Inside his tin-roofed shed where electronic equipment was stacked in haphazard piles, Malik told Reuters he earns 50,000 rupees, or about $580, a month by selling the plastic, circuit boards and copper he extracts from the devices. He doesn’t want to work in the formal e-waste sector.

“That business has a lot of expenses. It’s for the big guys,” he said.

Happy Recyclers, Worried Companies

India’s new e-waste rules set minimum recycling payments at 22 rupees per kg for consumer electronics and 34 rupees per kg for smartphones.

Manufacturers of heavier devices like air conditioners face higher cost increases compared to those producing lighter gadgets, making them more affected by the new regulations.

Research firm Redseer in February said India’s recycling rates were still low compared with the U.S., where they are up to five times higher, and China, where they at least 1.5 times higher.

“We are talking about peanuts here,” said Nitin Gupta, CEO of one of India’s biggest recyclers, Attero, who added that the government rates require manufacturers to pay about $10 to recycle a washing machine.

“If you have to create scientific capacity for recycling, you need extra profits. This is good for us,” said Gupta, whose firm counts LG and Daikin as clients.

The electronics makers, though, feel threatened.

India’s Consumer Electronics and Appliances Manufacturers Association, representing companies like LG and Samsung, told the government that e-waste compliance now costs 2% to 8% of production expenses.

While neither company has sued, both have expressed concern—LG even noted in its IPO prospectus that higher recycling costs have significantly impacted its finances.

A person with direct knowledge of the matter said Samsung had told senior Indian officials its recycling costs would be five to 15 times the previous rates, and urged New Delhi not to interfere in commercial dealings with recyclers.

In court, Johnson Controls-Hitachi was the only company to reveal what it previously paid for recycling: 6 rupees per kg, or 7 U.S. cents. That figure has now almost quadrupled.

The company disclosed that it recycled more than 10,000 tons of air conditioners last fiscal year, which would amount to roughly $2.6 million under the new rates. Its India business reported a net loss of $8.8 million the previous year.

[Data for finding items]
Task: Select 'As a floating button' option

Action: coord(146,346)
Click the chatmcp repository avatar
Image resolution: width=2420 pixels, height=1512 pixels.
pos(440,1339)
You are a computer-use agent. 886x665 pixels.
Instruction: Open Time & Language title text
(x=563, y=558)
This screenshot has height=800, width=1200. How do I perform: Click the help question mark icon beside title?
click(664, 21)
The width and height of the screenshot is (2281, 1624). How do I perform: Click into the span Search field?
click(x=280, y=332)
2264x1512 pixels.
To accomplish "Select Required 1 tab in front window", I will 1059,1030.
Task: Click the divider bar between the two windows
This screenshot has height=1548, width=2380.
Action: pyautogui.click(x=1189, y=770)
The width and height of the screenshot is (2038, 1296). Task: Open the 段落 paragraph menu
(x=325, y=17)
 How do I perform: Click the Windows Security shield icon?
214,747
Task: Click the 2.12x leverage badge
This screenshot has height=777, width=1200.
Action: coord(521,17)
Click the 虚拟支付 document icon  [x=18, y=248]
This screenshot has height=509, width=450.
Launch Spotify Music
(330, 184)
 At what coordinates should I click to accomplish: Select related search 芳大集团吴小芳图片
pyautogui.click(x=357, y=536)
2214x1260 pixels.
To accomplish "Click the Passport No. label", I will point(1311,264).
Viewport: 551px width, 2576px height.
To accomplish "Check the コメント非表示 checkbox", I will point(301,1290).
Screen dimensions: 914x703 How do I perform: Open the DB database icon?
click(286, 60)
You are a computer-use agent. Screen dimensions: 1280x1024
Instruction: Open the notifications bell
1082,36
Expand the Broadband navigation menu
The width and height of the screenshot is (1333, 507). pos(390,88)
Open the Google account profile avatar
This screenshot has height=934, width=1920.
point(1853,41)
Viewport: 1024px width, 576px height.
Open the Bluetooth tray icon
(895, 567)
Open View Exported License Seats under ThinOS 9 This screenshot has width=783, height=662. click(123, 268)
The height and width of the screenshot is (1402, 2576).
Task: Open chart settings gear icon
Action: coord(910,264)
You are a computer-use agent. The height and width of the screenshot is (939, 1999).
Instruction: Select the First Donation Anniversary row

DIRECTIONS FOR THIS TASK
In the article above on India's e-waste rules, what minimum recycling payment per kilogram do the new rules set for smartphones?

THE COMPLETED TASK
34 rupees per kg.